Mercat de Sant Antoni daha fazla bilgi için

İkinci gün iki müze gezdik, Reina Sofia ve Prado müzesi. Bedava saatlerini öğrenip ona göre program yaptık.  Reina Sofia  Salı-Pazar hariç akşam 7-9 arası  / pazar ise 1,30- 7 arası ücretsiz
Prado müzesi  pazartesiden cumartesiye akşam 6-8 arası / pazar ise 5-7 arası ücretsiz gezilebiliyor.

Tahmin edebileceğiniz üzere müzeler birkaç günde zor bitirilecek müzeler ve ücretsiz saatlerinde epey kalabalık oluyor. Bu nedenle anca birkaç eser görülebiliyor. Prado müzesinde ana parçaların olduğu broşürü alıp bunları görebilirsiniz, Reina Sofia'da böyle bir katalog göremedim. Gitmişken görmemek olmaz deyip bence birkaç saat harcanmalı müzelerde. Bu arada Reina Sofia asansörü camdan ve ilk başta korkutucu biraz. Reina Sofia'da soluklanırken dilenci bir kadın yanımıza yaklaştı. Tam da İstanbul'dan pek farkı yok buraların diye konuşuyorduk, paramız yok turistiz dedik ve kadın bize Allah rızası için deyince şaştık kaldık ve Türk her yerde dedik.

Prado müzesinin merdivenlerinden çıkıp sola döndüğünüzde Bueno Retiro Park'a gidebilirsiniz.

Park güzel, büyük. Biraz ilerlediğinizde yapay bir göl göreceksiniz. Kayıklar var ve bizde bindik. Kişi başı değil kayık başına para alıyorlar. 45 dakikası 3 € civarıydı. Bindik ama ne yapacağımızı, kürekleri nasıl kullanacağımızı bilmiyorduk. Tarif etmeye çalıştılar ama başlarda beceremedik. Ben hemen panik oldum, inelim dedim ama Allah'tan arkadaşlar beni dinlemediler ve 45 dk. boyunca güzel bir tur attık. Ve baya baya güneşin altında kavrulduk.

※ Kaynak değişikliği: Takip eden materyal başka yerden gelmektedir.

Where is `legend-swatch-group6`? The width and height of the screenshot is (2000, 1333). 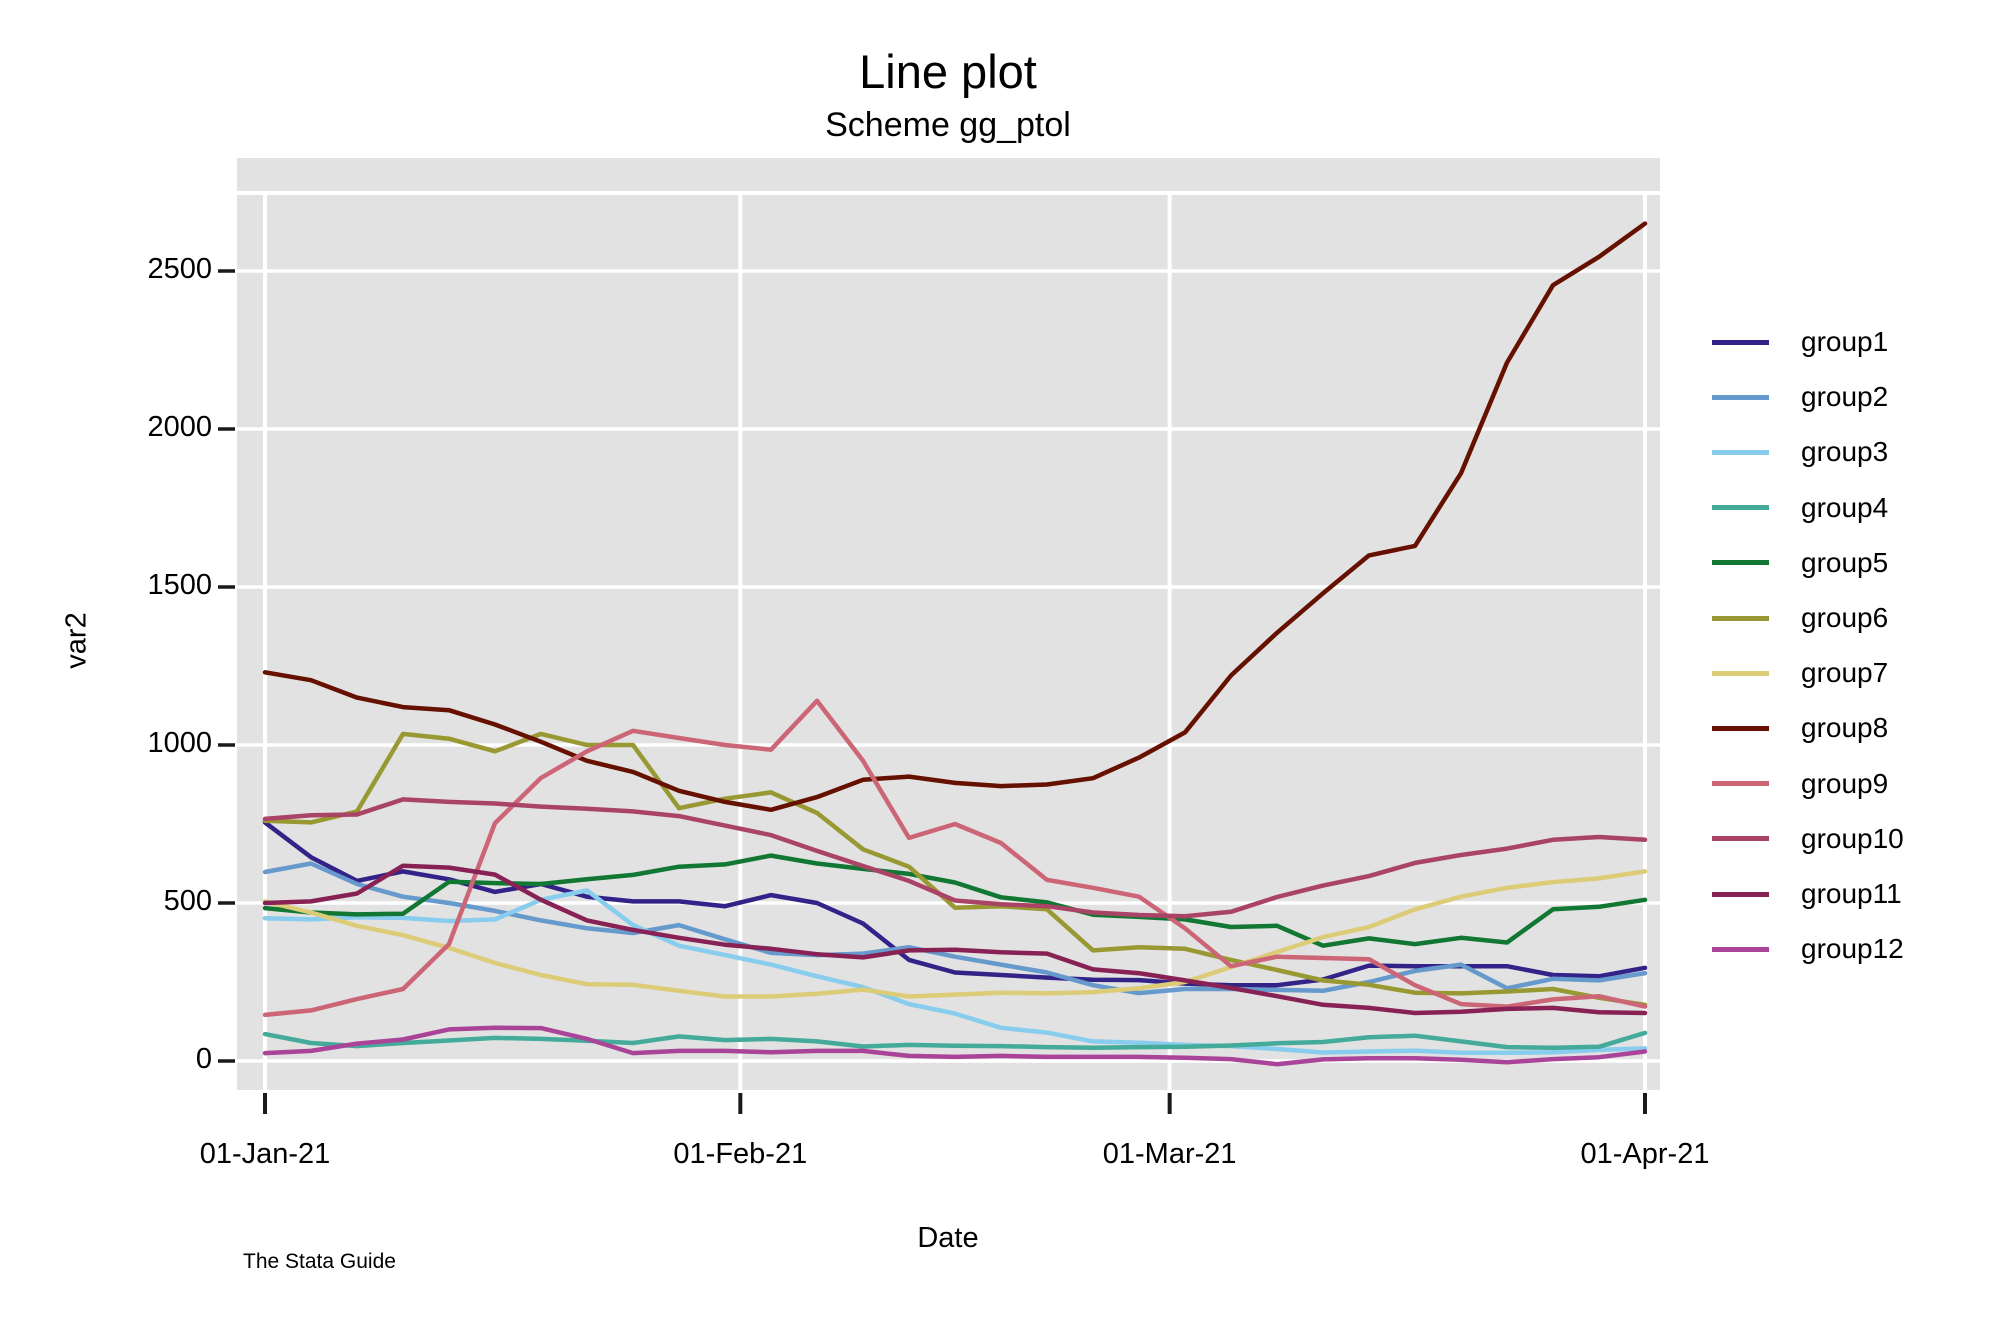
legend-swatch-group6 is located at coordinates (1740, 618).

Sırada Atocha tren istasyonu var, buraya metroyla gittik. Nedense çok etkilenmedim. İçinde botanik park olan bir tren istasyonu. En çok ilgimi kaplumbağalar çekti, e birazda pis kokuyorlardı tabii.

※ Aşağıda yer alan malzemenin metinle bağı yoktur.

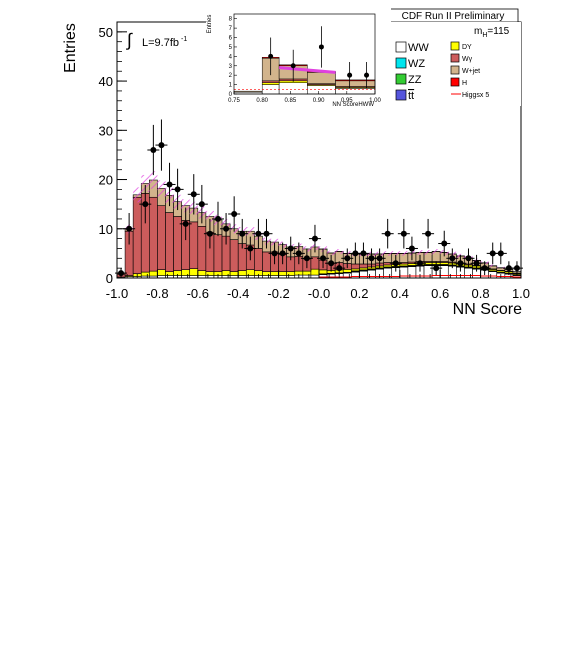 This screenshot has height=667, width=567. Describe the element at coordinates (467, 48) in the screenshot. I see `legend-label: DY` at that location.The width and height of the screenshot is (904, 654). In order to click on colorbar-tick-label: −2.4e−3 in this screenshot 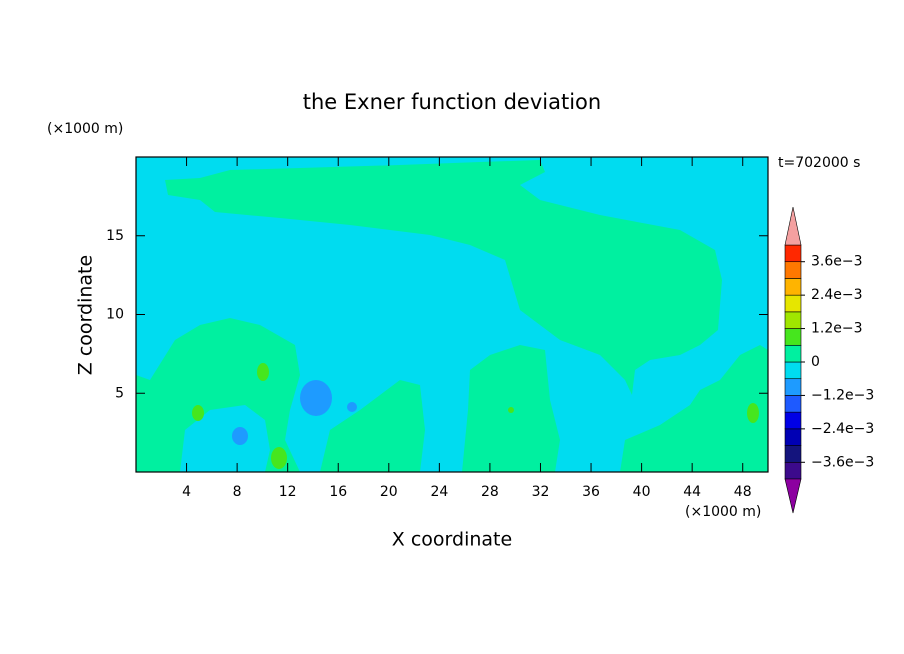, I will do `click(842, 429)`.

Debod tapınağı (Temple of Debod)'a gitmek içinde metroya bindik ve baya bir yol yürüdük. Ama maalesef bu çabamıza değmedi, arkadaşlarımdan baya eleştiri aldım. Gün batımında gidilmeyecekse bence çok vaktiniz yoksa zaman kaybı. Zaten fotoğraf çekerken tam karşınızda bekçi duruyor ve bütün fotoğraflarınızda çıkıyor.


Akşam yemeğimizi Cerveceria 100 Montaditos'ta yedik. Sanırım birçok yerde şubesi var. Arkadaşlarım İSpanya'da en güzel kalamarı burda yediklerini söylediler. Cheddar peynirli patates kızartmasıda benim favorim oldu. Patatesin üstüne domuz eti koyuyorlar, yemiyorsanız no serdo demeniz yeterli olur.







Ve çok önerilen tatlısı churros yedik San Gines'te. açıkcası bu da hayal kırıklığı oldu. 3 kişilik kocaman tatlıdan anca 1-2 tane yiyebildik. Size tavsiyem önce küçük alın, beğenirseniz yine alırsınız.


Yorgun argın otele dönüp, bavulu hazırlayıp hemen uyuduk. Yarın Endülüs'e ilk adım Granada seyahati var.

20 Mayıs 2014 Salı

İspanya


10 günlük yoğun, koşturmacalı, bazen iyi ki görmüşüm dedirten bazen aman boşa para verdim dedirten ama yine de keyfili bir geziydi. Detayları zaman içerisinde aktaracağım ama genel olarak bir şeyler demek istedim önceden.

Bence İspanya'nın en keyif verici, en gidilesi bölgesi Endülüs. Madrid şehir olarak Barselona'dan daha güzeldi, Barselona göçmen dolu ve çok kalabalık. Her taraf ot kokan göçmen dolu, İstanbul'u aratmayacak derecede yapışkan satıcılar mevcut. Ben Barselona'lı olsam bütün göçmenleri ülkelerine gönderir, şehrin kalitesini geri kazanırdım. Gitmeden birçok araştırma yaptım, Dali müzesi, Elhamra Sarayı ve Sagrada Familia Kilisesi için çok kuyruk olur mutlaka önceden internetten bilet alın yazıyordu. Zamanını geçirdiğim için kilise hariç diğerleri için bilet alamamıştım ama hiç sıra yoktu gittiğimizde. Biz girdikten sonra küçük bir kuyruk oluştu ama bence önceden almaya pek gerek yok.

En çok etkilendiğim yerler Elhamra Sarayı, Cordoba Cami, Barselona'daki ışıklı su gösterisi, Madrid Retiro parkta kayık keyfi oldu. Ve Dali müzesi tabiki.

Hayal kırıklığım ise churros dedikleri meşhur tatlıları oldu,3 kişilik koca bir tatlı aldık ama bir tane bile zor yedik. Ve Casa Battlo'da 21,5 €'nun karşılığını veremedi, pişman oldum girdiğime. İçerisi çok kalabalıktı belki de detaylıca gezsem daha farklı olurdu.

Şimdilik bu kadar. He bir de Flamenko ve Zambra izledik,müthişti.